The nanoparticle-water interface play a central role in nanoparticles reactivity in aqueous environment relevant for nanomedicine, photocatalysis or environmental applications. The organization of water molecules around dispersed nanoparticles is believed to affect the colloidal stability, the interaction with cellular environment, the chemical and catalytic reactivity or the optical properties of the nanoparticles. The diamond-water interface is a key model system for interfacial phenomena in water since it is possible to tune the diamond hydrophilicity by modifying its surface chemistry. Oxidized and hydrogenated diamond bulk surfaces are often used as reference for hydrophilic and hydrophobic surfaces, respectively.

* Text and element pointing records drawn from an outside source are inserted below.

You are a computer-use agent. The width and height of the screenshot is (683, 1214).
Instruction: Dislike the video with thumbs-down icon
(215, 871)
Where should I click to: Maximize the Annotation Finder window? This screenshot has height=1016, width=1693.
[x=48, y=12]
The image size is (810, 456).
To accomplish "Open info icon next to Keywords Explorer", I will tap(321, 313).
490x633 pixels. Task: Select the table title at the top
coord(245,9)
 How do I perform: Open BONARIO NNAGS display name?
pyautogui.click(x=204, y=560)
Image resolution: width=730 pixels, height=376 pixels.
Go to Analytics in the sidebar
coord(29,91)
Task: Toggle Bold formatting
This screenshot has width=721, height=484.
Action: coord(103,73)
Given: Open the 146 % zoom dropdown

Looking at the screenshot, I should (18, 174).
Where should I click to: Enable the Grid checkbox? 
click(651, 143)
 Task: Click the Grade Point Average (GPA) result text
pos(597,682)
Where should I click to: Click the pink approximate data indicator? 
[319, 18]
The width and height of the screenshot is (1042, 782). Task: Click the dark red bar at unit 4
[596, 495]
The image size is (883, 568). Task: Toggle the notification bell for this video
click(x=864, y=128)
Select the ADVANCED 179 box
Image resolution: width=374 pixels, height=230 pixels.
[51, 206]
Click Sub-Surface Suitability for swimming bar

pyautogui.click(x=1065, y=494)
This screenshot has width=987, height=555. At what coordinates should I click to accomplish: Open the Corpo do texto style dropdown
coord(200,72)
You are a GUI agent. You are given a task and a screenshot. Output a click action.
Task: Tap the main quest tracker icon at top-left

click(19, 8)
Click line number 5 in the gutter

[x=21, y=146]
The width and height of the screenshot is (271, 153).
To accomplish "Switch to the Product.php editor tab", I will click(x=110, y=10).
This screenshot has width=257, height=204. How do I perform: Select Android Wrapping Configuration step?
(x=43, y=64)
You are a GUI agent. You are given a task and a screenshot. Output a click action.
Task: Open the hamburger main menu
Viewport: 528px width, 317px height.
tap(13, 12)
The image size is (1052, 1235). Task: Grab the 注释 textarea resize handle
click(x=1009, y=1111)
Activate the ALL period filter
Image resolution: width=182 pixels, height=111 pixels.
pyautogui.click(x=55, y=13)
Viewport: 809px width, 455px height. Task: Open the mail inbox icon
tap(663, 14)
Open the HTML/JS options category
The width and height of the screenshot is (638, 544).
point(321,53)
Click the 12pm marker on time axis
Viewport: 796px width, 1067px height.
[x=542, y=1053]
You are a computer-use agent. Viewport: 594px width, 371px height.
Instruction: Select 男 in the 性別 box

Unfortunately, the influence of aqueous environment, especially when it is related to electronic processes, cannot be investigated in liquid with classical methods. In this seminar, I will present how synchrotron-based soft x-ray absorption, emission and photoemission spectroscopies can overcome the challenge of measuring electronic structure of nanomaterials directly in aqueous environment. Using X-ray absorption spectroscopy, modification of the NDs surface chemistry induced by aqueous dispersion was recently evidenced.1 Furthermore, a significant impact of nanodiamonds on the water organization in their solvation shell was also observed.2 Finally, complementary characterization by Fourier Transformed Infrared Spectroscopy will be presented. Future directions implementing these methods to follow electro- and photochemical reactions at the surface of NDs and other nanomaterials in liquid environment will be discussed.
(1) Petit, T.; Pflüger, M.; Tolksdorf, D.; Xiao, J.; Aziz, E. F. Valence Holes Observed in Nanodiamonds Dispersed in Water. Nanoscale 2015, 7, 2987–2991.
(2) Petit, T.; Yuzawa, H.; Nagasaka, M.; Yamanoi, R.; Osawa, E.; Kosugi, N.; Aziz, E. F. Probing Interfacial Water on Nanodiamonds in Colloidal Dispersion. J. Phys. Chem. Lett. 2015, 6, 2909–2912.